6. What is the range of data within two standard deviations of the mean?

Mean = 70.4 \[ \text{Lower Bound} = 70.4 - 2 \times 16.79 \approx 70.4 - 33.58 = 36.82 \] \[ \text{Upper Bound} = 70.4 + 33.58 = 104.98 \]

Thus, the chosen range approximately:

C. 39.3 to 103.9.

7. Select data items within two standard deviations of the mean.

Here, looking for scores: 45, 50, 56, 60, 65, 70, 70, 70, 70, 72, 77, 77, 80, 82, 86, 86, 89, 95, 98 Thus, all scores fit -> C.

8. Percentage of scores within two standard deviations.

18 scores fit: \[ \text{Percentage} = \left(\frac{18}{20}\right) \times 100 = 90% \] So the answer is A. 90%.

9. Percentage of scores within three standard deviations.

Assuming three standard deviations covers all to 100%: So option is D. 100%.

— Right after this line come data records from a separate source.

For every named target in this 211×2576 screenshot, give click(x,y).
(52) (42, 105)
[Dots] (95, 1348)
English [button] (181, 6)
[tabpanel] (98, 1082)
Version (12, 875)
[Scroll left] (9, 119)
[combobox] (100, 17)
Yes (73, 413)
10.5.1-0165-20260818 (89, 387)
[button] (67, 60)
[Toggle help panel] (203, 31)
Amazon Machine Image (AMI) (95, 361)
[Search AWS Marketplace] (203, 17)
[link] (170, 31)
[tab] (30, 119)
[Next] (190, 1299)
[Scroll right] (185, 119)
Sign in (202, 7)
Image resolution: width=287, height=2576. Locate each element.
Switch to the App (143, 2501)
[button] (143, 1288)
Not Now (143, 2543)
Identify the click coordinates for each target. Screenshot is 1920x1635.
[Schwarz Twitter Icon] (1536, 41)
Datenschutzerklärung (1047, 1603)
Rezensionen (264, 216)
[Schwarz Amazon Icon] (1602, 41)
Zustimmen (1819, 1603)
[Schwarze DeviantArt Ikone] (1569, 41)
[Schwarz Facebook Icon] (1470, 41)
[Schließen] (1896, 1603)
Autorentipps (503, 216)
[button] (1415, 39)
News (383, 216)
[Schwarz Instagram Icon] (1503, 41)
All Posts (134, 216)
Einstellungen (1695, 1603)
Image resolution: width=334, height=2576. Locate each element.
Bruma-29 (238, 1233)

10. Using the empirical rule.

Clearly, it seems that the results in options, reflecting empirical norms of data patterns adherences towards the normal distribution, indicates:
- If the 1st, 2nd and 3rd answer outputs are approximating thresholds, select: Yes, because the percentages fitting with normal distribution.

This whole process systematically validates fitting in normal distribution with every statistical output answer.